General News · 24th May 2014
Most of us living around Hague and Gunflint Lakes experienced the algae bloom this spring and the unpleasant smell and taste of the lake water.
Since I drink lake water, and live close by, and since Ron Croda had lent me his high-powered medical microscope for my science classes, I decided to take samples and look at what was in the lake.
Christian Gronau offered to help, and Christian is a real biologist, no amateur like me. Christian brought his specimen net, we collected samples, identifed the organisms, and Christian took photographs through his own microscope.
Many people have asked me about what we found, so here is the upshot:
We don’t have to panic, but our community should probably pay close attention. The lake is safe to swim in, and the water is safe to drink, as far as we could tell, even when the taste was annoying. However, algae blooms can kill lakes, so doing nothing probably isn’t smart.
The algae bloom was primarily Volvox algae, which is not toxic. That is a relief. However, Volvox algae blooms deplete lake oxygen and have been known elsewhere in BC to virtually kill lakes or transform them into swamp conditions (no more cutthroat trout). We would be wise to monitor the frequency and extent of algae blooms over the next few years.
More disturbing, we also found some toxic bacteria, a cyano-bacteria called Nostoc sp. A cyano bacteria bloom on the scale of the Volvox bloom would likely kill other lake species, including the trout. The Volvox, if it continues to bloom over a few years, would deplete lake oxygen and create swamp or bog conditions. This is not uncommon, and has happened in other BC lakes, such as St. Mary’s Lake on Saltspring.
Some residents have reported algae blooms in the past. We will need to keep a close eye on things, because if these blooms pick up pace, occur more regularly, the lake will likely turn oxygen-deprived, the fish could perish, and the lakes could turn swampy.
In the past, some residents have cleared the outflow when it gets clogged up. This helps the flow through the lake and will likely be a useful in the future. Ken Hansen used to do this, as I recall, in the 1980s and 90s. Smart move.
These algae need certain conditions, and one of those conditions is that they need food. They eat phosphates and nitrates, which flow from every home and septic field in the watershed. So those of us living on the lake are likely feeding the algae blooms. There are things we can do to reduce the flow of these algae nutrients. Most of these are simple, no-brainer things: Avoid phosphate soaps, avoid nitrate fertilizers (non-organic fertilizers), let manure compost well before spreading on gardens, have good working septic fields, maintain septic fields, keep animals as far from the lake as possible, isolate manure from the water run-off, and so forth.

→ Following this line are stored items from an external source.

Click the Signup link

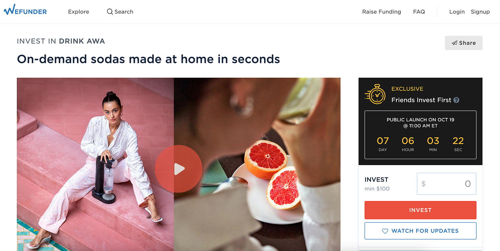480,12
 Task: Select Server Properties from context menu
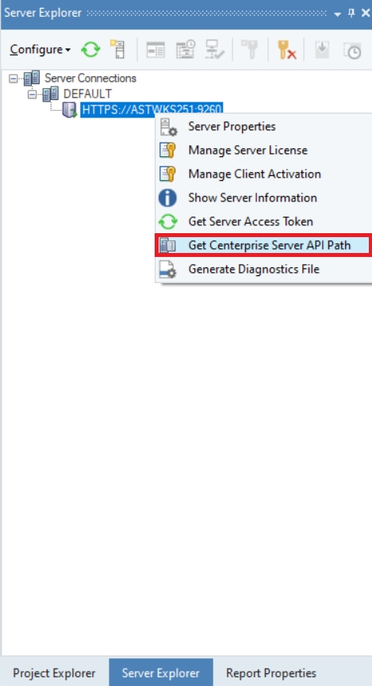point(263,127)
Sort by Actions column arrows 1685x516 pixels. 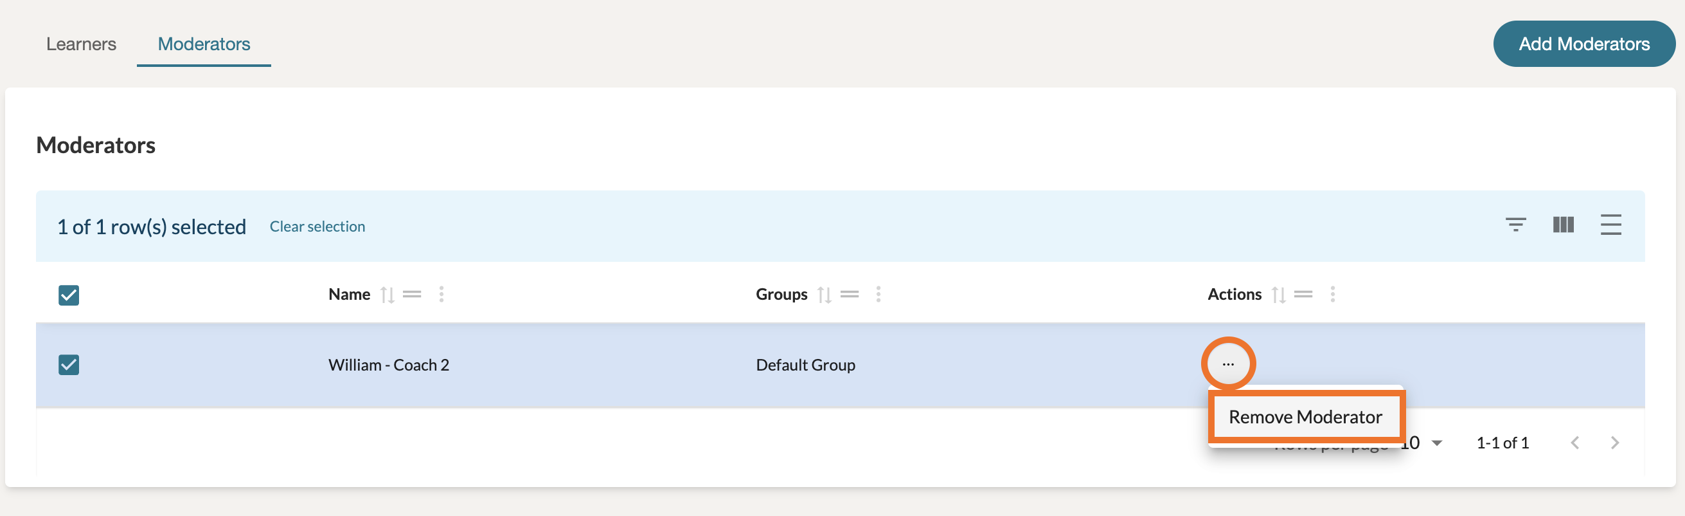(x=1278, y=295)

I’m watching cutthroat hit the lake surface right now, as I’m writing this, and this gives me some comfort. During the algae blooms, I did not see the normal morning and evening trout feeding. Algae blooms will kill fish eggs and young trout, so we need to make sure this is not a regular spring occurrence.
I have asked others, who know more about this than I do, for help. Rosie Barlak at the Ministry of Environment in Nanaimo has been helpful. Microbiologist Caleb Summers now lives on the lake in the DeTrey house, and his colleague Dr. Elaine Ingham is an expert in these matters, and she’s been very helpful with tips for our community. Also on Cortes, Christian Gronau and Sabina Leader Mense are extremely knowledgeable and helpful. Lauren Miller, on Quadra, who wrote the Village Bay Lakes report, has useful experience.
I have asked Friends of Cortes to help find support from government agencies, and they have already found potential support and advice. The BC Park people, who operate the Hague Lake Park, have offered to work with residents to upgrade the park outhouse, to eliminate that as a source of algae nutrients. Leah, at Friends of Cortes has agreed to compile some information and publish it for the community. Thanks Leah. And thanks Christian.
The thing is: There is no single or even primary source of nutrients into the lake. My home, and every other home in the watershed, is a source of phosphates and nitrates. There is no single solution, as far as I can tell. The lake communities that have preserved their lakes do so by addressing all the sources of algae nutrients, which means all septic and grey water sources, animal sources, fertilizers, and so forth.
I feel a lot better, now that I know a little bit about what has happened and what to expect. If anyone wants to know more, call me (-0005) or call Leah at Friends of Cortes (-0087). It’s kind of fun to look through the microscope and see all the little creatures living in our lake.
Hope you are all having a great spring, getting your gardens planted, and enjoying the nice fresh air, now that the stench is gone. Thanks for reading this.
Cheers, Rex Weyler.
Volvox algae, the primary bloom in Hague Lake
Nostoc sp. cyanobacteria, toxic to some organisms.